Task brief
Which lines of the entries contain the string "avatar"? Copy each of them.

(Stored data entries)
____
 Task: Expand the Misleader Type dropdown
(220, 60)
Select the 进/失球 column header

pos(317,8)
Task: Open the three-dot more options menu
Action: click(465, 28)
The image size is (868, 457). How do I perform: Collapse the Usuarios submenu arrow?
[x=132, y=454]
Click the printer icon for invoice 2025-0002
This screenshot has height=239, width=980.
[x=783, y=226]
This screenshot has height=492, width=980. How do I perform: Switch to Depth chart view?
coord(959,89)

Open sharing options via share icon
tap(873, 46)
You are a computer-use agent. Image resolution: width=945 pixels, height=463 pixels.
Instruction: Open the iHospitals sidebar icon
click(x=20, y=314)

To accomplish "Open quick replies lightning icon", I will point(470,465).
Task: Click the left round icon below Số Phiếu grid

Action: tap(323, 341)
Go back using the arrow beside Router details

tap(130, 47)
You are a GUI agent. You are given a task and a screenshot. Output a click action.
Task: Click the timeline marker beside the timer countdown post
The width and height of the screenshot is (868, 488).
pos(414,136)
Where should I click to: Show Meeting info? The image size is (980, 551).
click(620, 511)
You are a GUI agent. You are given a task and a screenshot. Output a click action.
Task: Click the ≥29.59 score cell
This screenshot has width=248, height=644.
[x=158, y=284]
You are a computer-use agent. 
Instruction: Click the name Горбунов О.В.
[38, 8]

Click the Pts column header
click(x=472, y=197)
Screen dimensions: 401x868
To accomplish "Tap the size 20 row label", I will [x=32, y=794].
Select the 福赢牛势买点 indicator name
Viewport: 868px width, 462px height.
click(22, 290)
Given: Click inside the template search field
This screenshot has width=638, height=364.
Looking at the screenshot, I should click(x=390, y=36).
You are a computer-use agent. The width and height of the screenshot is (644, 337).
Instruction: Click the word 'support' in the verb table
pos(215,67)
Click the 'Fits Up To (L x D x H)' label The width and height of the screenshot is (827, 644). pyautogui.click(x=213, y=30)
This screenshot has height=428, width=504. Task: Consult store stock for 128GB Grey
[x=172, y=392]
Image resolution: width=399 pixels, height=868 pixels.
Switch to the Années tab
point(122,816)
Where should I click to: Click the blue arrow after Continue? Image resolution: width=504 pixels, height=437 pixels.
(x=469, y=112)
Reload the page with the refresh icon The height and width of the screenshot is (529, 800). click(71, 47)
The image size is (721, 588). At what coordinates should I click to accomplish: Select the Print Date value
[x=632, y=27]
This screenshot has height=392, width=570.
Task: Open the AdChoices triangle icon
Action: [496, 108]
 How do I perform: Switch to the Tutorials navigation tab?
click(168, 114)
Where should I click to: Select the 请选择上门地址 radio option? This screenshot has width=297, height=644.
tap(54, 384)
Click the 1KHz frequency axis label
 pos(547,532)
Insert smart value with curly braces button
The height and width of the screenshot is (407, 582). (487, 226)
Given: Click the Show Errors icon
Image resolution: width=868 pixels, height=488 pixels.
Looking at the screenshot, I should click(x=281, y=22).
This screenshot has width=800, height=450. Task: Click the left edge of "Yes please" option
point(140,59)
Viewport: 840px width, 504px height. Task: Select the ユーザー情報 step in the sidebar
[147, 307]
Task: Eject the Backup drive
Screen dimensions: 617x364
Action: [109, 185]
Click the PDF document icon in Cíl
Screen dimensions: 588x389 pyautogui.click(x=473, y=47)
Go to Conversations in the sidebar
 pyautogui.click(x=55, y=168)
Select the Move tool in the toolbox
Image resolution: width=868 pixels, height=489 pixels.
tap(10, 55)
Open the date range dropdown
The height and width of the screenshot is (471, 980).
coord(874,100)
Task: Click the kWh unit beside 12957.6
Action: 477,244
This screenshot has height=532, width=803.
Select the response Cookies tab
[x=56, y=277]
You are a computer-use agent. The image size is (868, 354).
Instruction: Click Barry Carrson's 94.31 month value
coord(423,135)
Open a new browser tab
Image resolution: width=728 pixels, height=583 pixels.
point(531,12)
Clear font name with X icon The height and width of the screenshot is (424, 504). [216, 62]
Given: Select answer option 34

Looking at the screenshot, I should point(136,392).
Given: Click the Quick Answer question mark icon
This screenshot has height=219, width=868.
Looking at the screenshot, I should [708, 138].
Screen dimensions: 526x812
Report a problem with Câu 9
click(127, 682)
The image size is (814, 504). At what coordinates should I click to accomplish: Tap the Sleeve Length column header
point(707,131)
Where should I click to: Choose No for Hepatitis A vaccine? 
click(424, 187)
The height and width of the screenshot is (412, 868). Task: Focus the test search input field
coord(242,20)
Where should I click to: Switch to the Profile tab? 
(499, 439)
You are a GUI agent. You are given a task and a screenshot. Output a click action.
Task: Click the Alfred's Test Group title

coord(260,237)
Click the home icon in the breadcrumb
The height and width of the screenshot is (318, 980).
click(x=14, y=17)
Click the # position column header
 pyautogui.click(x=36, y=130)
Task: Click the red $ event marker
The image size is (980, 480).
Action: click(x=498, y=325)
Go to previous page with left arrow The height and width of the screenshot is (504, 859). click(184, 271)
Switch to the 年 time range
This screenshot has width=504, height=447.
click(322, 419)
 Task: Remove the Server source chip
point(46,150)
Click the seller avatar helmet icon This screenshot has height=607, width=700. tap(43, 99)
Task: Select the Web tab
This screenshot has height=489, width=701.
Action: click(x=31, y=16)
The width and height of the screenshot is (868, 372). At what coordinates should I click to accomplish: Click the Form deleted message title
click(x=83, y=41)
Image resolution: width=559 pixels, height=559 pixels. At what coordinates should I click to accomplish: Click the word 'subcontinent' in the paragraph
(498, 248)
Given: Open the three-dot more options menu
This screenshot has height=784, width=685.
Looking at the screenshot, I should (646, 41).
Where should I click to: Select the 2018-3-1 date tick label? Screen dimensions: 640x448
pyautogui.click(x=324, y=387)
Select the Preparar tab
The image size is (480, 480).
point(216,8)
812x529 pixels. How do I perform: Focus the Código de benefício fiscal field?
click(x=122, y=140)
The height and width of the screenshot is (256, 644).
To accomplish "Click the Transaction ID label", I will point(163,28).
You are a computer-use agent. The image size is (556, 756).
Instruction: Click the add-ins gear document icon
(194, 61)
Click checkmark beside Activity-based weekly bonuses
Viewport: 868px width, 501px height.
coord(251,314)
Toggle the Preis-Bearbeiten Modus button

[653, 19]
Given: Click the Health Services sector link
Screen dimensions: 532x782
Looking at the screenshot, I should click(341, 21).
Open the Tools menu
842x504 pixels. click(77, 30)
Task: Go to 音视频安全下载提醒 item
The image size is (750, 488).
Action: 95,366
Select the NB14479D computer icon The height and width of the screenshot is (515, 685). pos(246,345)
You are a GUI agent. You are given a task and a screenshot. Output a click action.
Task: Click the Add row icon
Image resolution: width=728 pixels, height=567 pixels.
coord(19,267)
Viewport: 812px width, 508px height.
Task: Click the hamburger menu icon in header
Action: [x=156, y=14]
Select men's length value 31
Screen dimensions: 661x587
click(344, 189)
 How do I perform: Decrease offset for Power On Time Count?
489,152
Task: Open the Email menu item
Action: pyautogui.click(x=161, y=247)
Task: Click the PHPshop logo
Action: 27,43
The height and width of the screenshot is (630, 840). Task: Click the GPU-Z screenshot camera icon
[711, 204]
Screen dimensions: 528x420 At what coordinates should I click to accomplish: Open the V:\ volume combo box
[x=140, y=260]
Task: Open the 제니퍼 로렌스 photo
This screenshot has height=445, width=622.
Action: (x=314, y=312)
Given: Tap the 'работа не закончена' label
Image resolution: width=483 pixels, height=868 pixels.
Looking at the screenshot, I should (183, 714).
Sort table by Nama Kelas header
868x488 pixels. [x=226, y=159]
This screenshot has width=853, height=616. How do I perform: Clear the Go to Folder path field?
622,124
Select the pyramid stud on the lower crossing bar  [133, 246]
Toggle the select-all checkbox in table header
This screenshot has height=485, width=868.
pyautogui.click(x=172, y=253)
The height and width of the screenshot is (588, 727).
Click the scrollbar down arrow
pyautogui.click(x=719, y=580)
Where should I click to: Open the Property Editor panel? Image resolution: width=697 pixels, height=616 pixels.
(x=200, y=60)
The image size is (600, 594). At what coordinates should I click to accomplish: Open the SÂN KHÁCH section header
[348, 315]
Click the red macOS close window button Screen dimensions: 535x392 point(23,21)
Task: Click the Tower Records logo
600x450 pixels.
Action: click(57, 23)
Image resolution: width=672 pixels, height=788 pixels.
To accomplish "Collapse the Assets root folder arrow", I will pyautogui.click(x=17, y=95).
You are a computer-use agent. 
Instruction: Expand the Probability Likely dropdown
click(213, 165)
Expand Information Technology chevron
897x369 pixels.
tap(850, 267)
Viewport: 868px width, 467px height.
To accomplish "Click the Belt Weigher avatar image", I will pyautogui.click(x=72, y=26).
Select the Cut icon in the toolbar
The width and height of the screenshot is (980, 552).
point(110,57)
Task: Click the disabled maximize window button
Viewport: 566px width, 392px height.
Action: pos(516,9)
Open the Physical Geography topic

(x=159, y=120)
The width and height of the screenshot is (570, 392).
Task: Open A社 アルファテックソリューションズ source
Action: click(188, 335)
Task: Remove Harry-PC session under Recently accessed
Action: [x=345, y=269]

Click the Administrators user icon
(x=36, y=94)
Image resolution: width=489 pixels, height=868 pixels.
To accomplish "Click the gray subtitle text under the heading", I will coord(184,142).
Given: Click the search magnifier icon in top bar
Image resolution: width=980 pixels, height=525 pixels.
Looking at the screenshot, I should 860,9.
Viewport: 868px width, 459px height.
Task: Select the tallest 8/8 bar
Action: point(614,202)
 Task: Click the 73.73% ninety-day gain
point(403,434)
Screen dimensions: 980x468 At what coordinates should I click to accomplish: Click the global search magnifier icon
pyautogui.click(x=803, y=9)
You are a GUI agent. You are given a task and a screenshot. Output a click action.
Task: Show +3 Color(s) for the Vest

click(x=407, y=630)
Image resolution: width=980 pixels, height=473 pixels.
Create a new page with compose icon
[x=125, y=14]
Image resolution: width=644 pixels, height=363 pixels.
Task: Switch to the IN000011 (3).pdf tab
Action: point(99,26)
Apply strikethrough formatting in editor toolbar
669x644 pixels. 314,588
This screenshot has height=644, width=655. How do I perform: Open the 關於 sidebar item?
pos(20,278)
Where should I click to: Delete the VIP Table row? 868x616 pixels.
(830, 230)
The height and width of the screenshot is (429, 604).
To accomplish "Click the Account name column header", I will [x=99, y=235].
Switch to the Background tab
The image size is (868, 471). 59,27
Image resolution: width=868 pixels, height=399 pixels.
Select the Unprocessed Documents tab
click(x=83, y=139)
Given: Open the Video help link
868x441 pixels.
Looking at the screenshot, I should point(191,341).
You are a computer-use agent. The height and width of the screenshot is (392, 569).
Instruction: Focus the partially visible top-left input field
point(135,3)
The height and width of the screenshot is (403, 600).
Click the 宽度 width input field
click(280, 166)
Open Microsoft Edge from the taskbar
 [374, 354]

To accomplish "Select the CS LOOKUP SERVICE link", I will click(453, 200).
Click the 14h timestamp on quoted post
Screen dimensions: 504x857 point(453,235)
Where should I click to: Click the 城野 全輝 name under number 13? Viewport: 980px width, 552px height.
____
Problem solution
Click the seller avatar helmet icon This screenshot has height=607, width=700. tap(43, 99)
To accomplish "Click the Belt Weigher avatar image", I will pyautogui.click(x=72, y=26).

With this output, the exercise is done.